** Start of Given passage **
Catalogue 35
Contemporary Book Arts

 

 

Jump to Items: 1-10 | 11-20 | 21-30 | 31-40 | 41-50 | 51-60 | 61-70 | 71-80 | 81-90
91-100 | 101-110 | 111-120 | 121-130 | 131-140 | 141-148


101.   Red Angel Press. Dickinson, Emily and Nathaniel Hawthorne. I felt a Funeral in my Brain / The Hollow of the Three Hills. New York and Bremen, ME: Red Angel Press, 2002.  $350

One of 100 copies, each signed on and numbered by the artist / printer, Ronald Keller, on the colophon. The Hawthorne story was hand set and printed with Bembo and Caslon types in blue ink on Gutenberg Laid paper. The Dickinson poem was printed with handset Centaur type in Heidleberg Blue ink on the rectos of  Sekishu paper; with woodcut illustrations printed in blue on Sekishu. Page size: 7 x 8 inches; 40pp.

Bound: Slate-gray cloth imprinted with a typographic design of the two author’s names on the front panel and another variation on the spine in dark blue Literary scholars speculate that Emily Dickinson’s “I felt a Funeral in my Brain” was influenced by Nathaniel Hawthorne’s “The Hollow of the Three Hills.”  Intrigued by the parallel concepts of these works, Ronald Keller has created a hauntingly beautiful presentation of the texts. Literally two books in one - separate front covers, title pages, colophons, typefaces, ink colors, and papers - the pieces are integrated into one coherent unit. The illustrations comprise six woodcuts printed in pairs back to back on translucent paper. They are subtle in form and are shared images which appear on each print’s verso. (9242)

 

102.   Red Angel Press. James, Henry. Siena. Maine and New York City: Red Angel Press, 2000.  $750

 

One of 100 copies printed on dampened Fabriano Ingres paper, all copies signed and numbered by artist / printer / publisher Ronald Keller on the colophon. 16pp; including 4 page woodcut. Page size varies: 11-3/8 x 9-¾ inches for first 8 leaves; approximately 9-¾ x 9- ¾ inches for foldovers. Bound: rust cloth over boards; back board forms the base of a box, into which a woodcut image of Siena is nested (at a rounded slope deliberately reminiscent of that square’s concave, shell-like shape); the four surrounding woodcuts reproduce the vertiginous 360 degree medieval square. Title printed in maroon on spine; hand-made marbled paper on inside of front board. Front board features an inset papier mache sculpture, in cream handmade paper, of a Sienese column. Henry James’ (1843-1916) impressions after his first visit to Siena are here reproduced in hand-set Bembo type. His prose style is poetic, yet lucid and simple, like the city it memorializes: “It was void of any human presence which could recall me to the current year, and, the moonshine assisting, I had half an hour’s fantastic vision of mediaeval Italy.” An elegant and handsome book, a testament both to James and Siena. (8957)
** End of Given passage **
Directions for this task ▸
Please answer these questions using the book catalogue above.
(a) In item 101, what paper was the Hawthorne story printed on?
(b) Which type was used to reproduce Henry James's impressions of Siena?
(c) What is the listed price of item 102?
** Start of Supplied data **
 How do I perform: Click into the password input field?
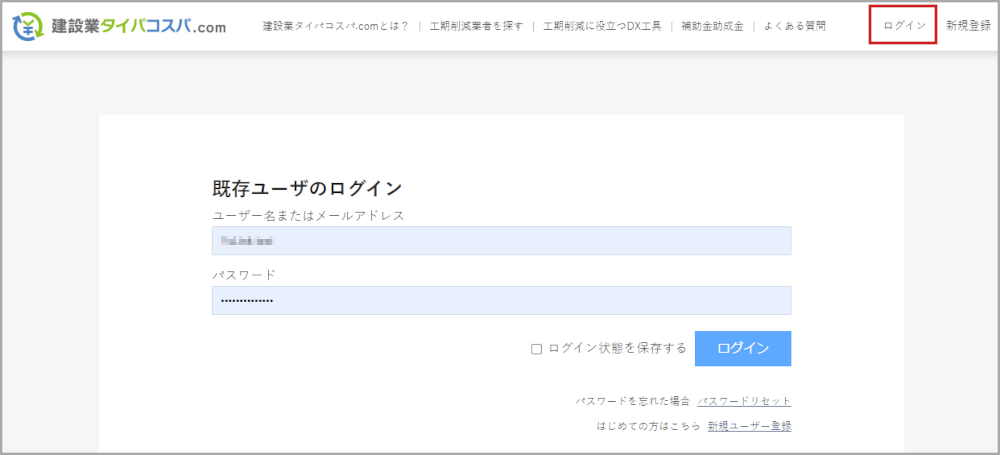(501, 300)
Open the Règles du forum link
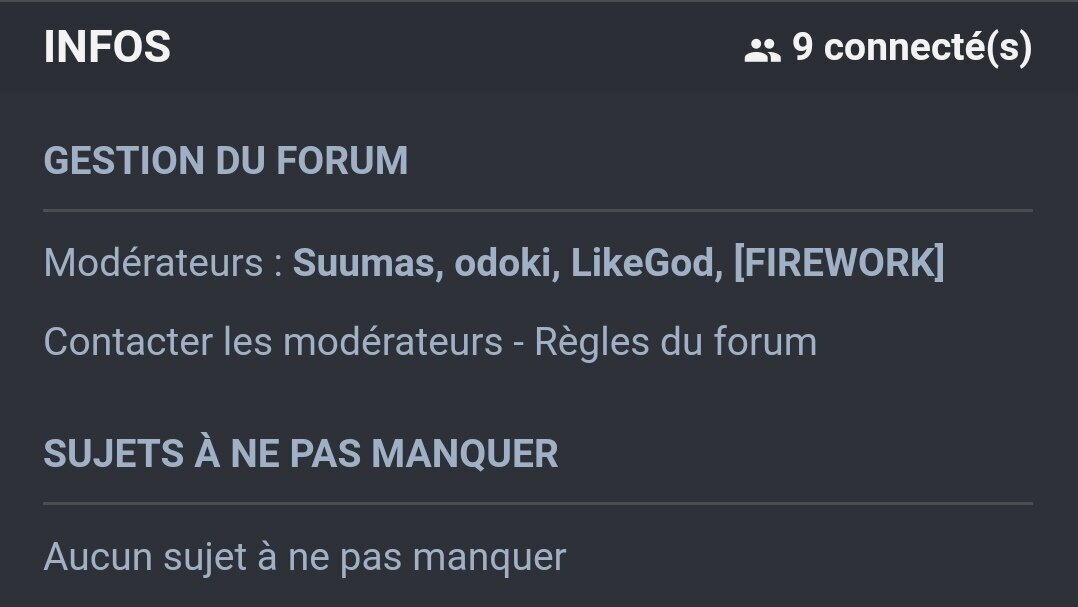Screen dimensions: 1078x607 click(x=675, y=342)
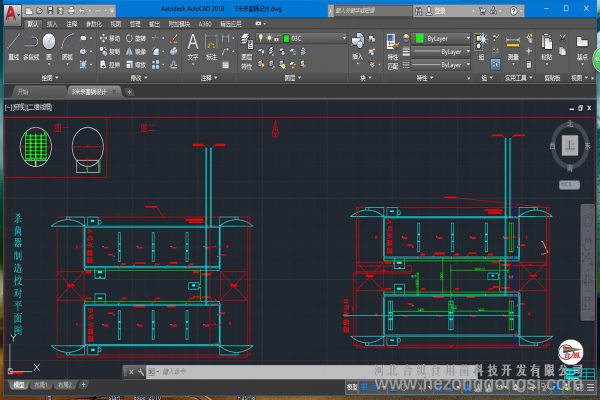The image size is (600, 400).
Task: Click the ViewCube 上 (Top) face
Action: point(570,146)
** End of Supplied data **
** Start of Supplied data **
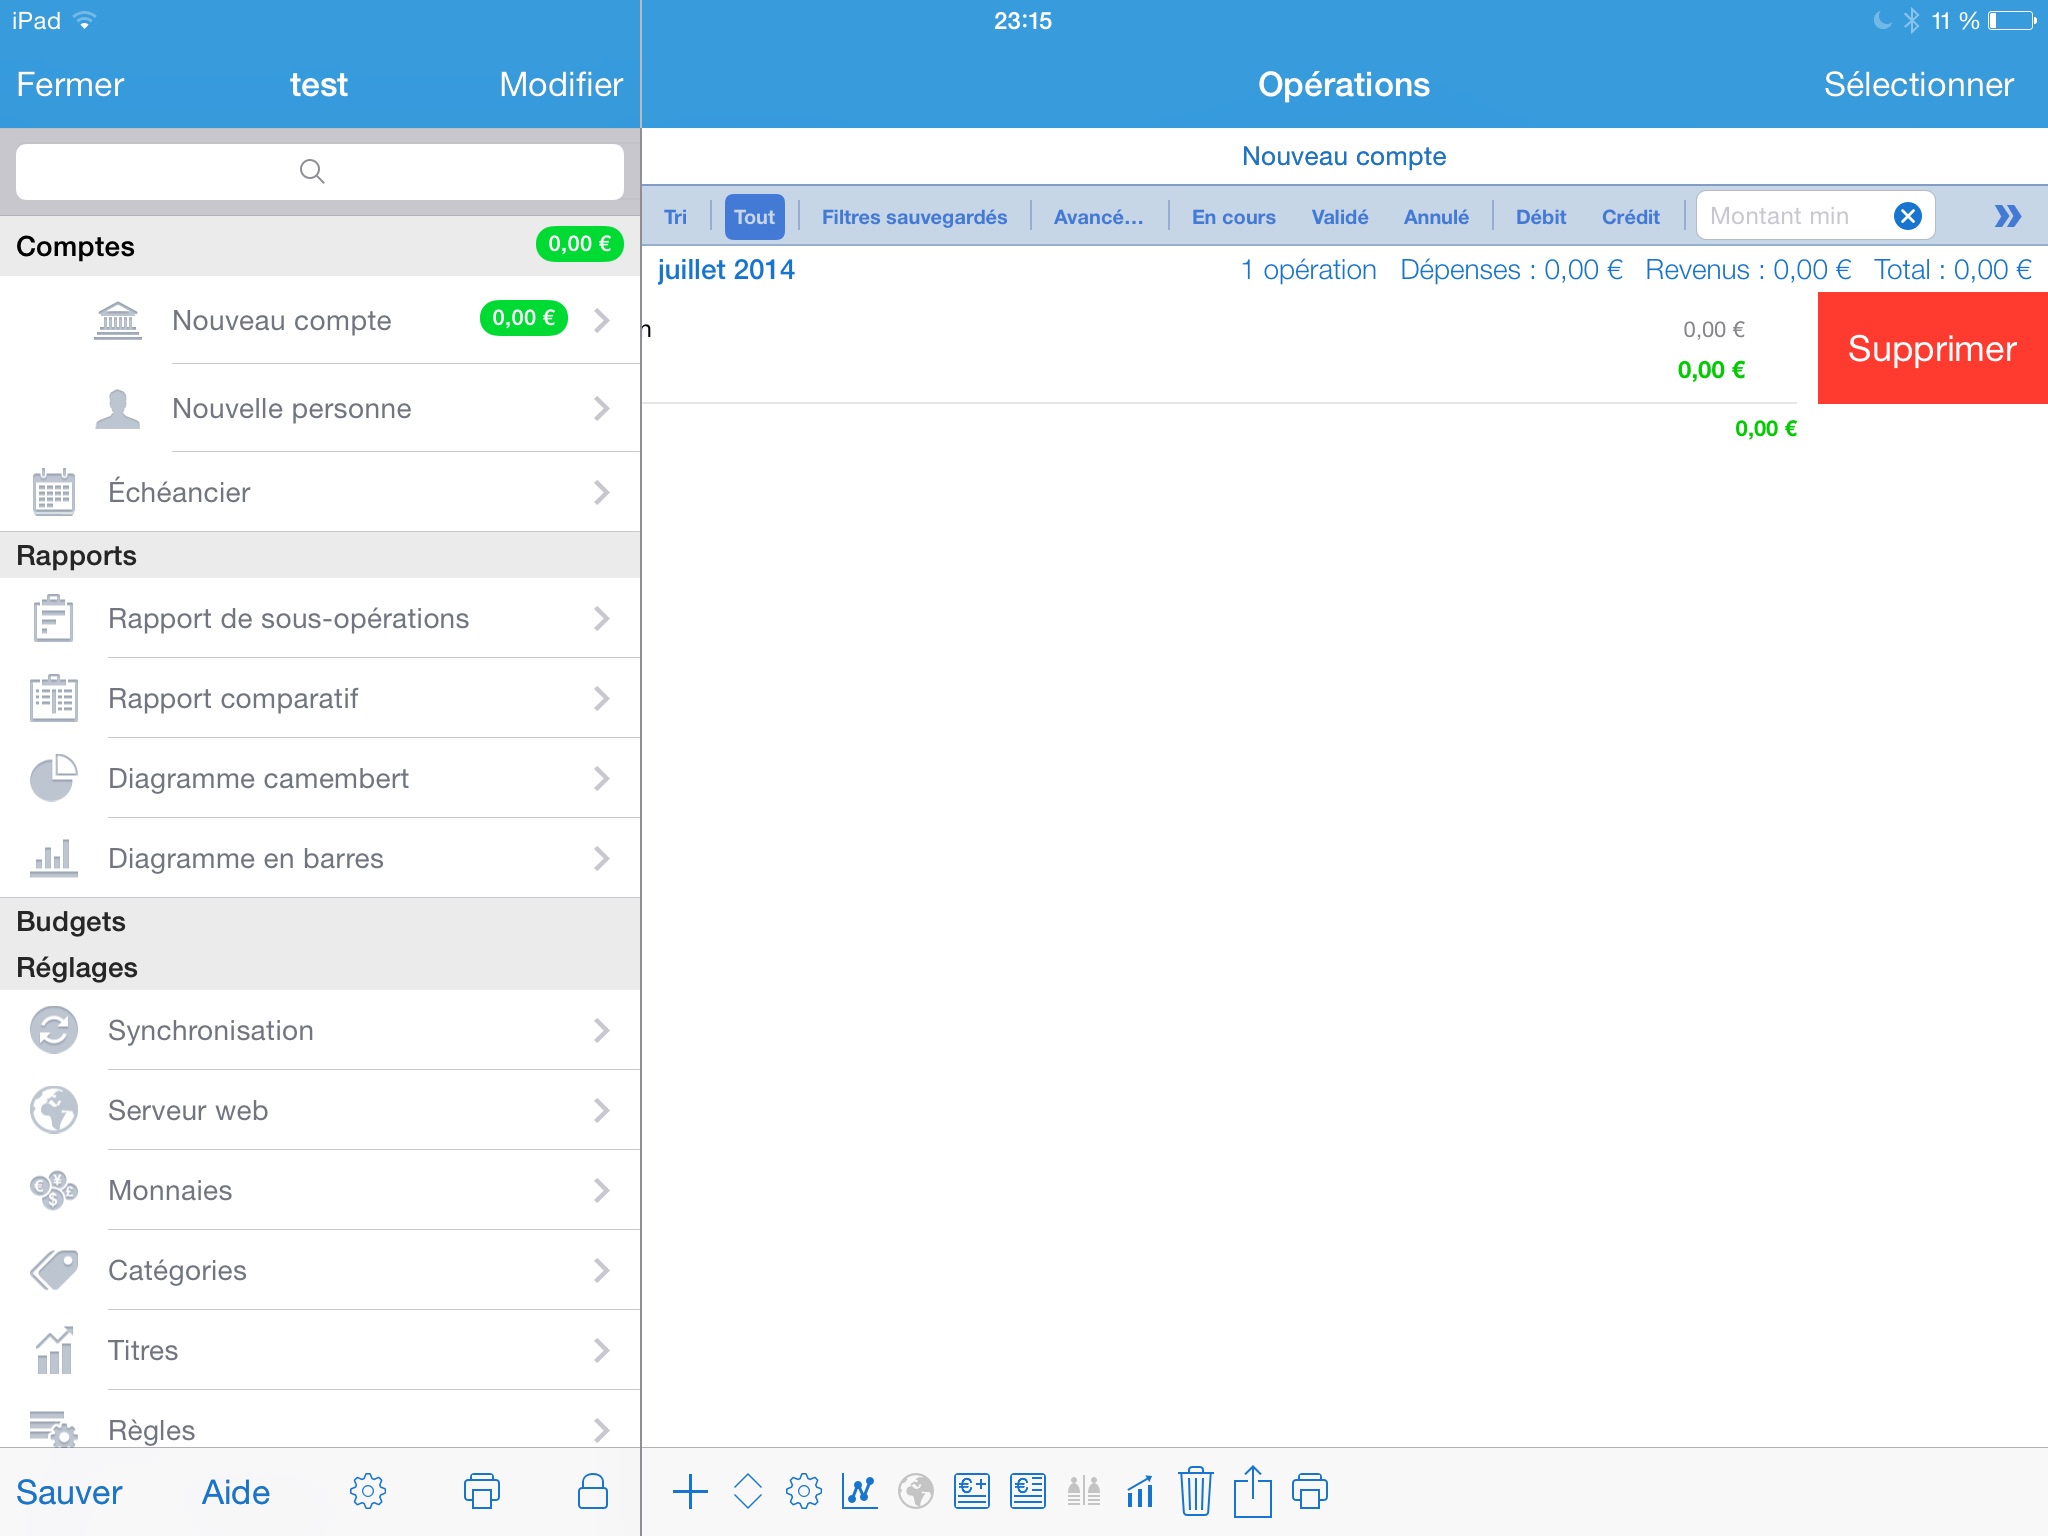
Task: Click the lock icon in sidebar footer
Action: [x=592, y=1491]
** End of Supplied data **
** Start of Supplied data **
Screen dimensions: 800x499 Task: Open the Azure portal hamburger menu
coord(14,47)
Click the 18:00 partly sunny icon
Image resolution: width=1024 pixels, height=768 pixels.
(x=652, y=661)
** End of Supplied data **
Result ▸
(a) Gutenberg Laid paper
(b) Hand-set Bembo type
(c) $750